Short task. Copy the part of the chloroform entropy problem that opens with "The enthalpy of" and closes with "-0.08779 kJ/(mol*K )", swapping every "vaporization" for "evaporation".

Question

The enthalpy of vaporization of trichloromethane (chloroform, CHCl3) is 29.4 kJ mol−1 at its normal boiling point of 334.88 K. Calculate (i) the entropy of vaporization of trichloromethane at this temperature and (ii) the entropy change of the surroundings.

Answer 1

a) the entropy of vaporization is ΔS = 0.08779 kJ/(mol*K)

b) the entropy of the surroundins is ΔS surr ≥ -0.08779 kJ/(mol*K )

Step-by-step explanation:

from the second law of thermodynamics

ΔS ≥ ∫dQ /T

where ΔS= change in entropy of trichloromethane , Q= heat exchanged with the surroundings, T= absolute temperature

since the boiling of trichloromethane is at constant temperature if it is in a pure state ( with no other substances), then

ΔS ≥ ∫dQ /T = 1/T ∫dQ = ΔH/T

ΔS ≥ ΔH/T

since the process is also reversible

ΔS = ΔH/T = 29.4 kJ mol−1/ 334.88 K = 0.08779 kJ/(mol*K)

Supplied material.
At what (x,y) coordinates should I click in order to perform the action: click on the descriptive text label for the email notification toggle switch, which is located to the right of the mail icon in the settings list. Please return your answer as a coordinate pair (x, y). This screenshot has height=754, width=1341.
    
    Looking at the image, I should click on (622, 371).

Reply to the task.
The enthalpy of evaporation of trichloromethane (chloroform, CHCl3) is 29.4 kJ mol−1 at its normal boiling point of 334.88 K. Calculate (i) the entropy of evaporation of trichloromethane at this temperature and (ii) the entropy change of the surroundings.

Answer 1

a) the entropy of evaporation is ΔS = 0.08779 kJ/(mol*K)

b) the entropy of the surroundins is ΔS surr ≥ -0.08779 kJ/(mol*K )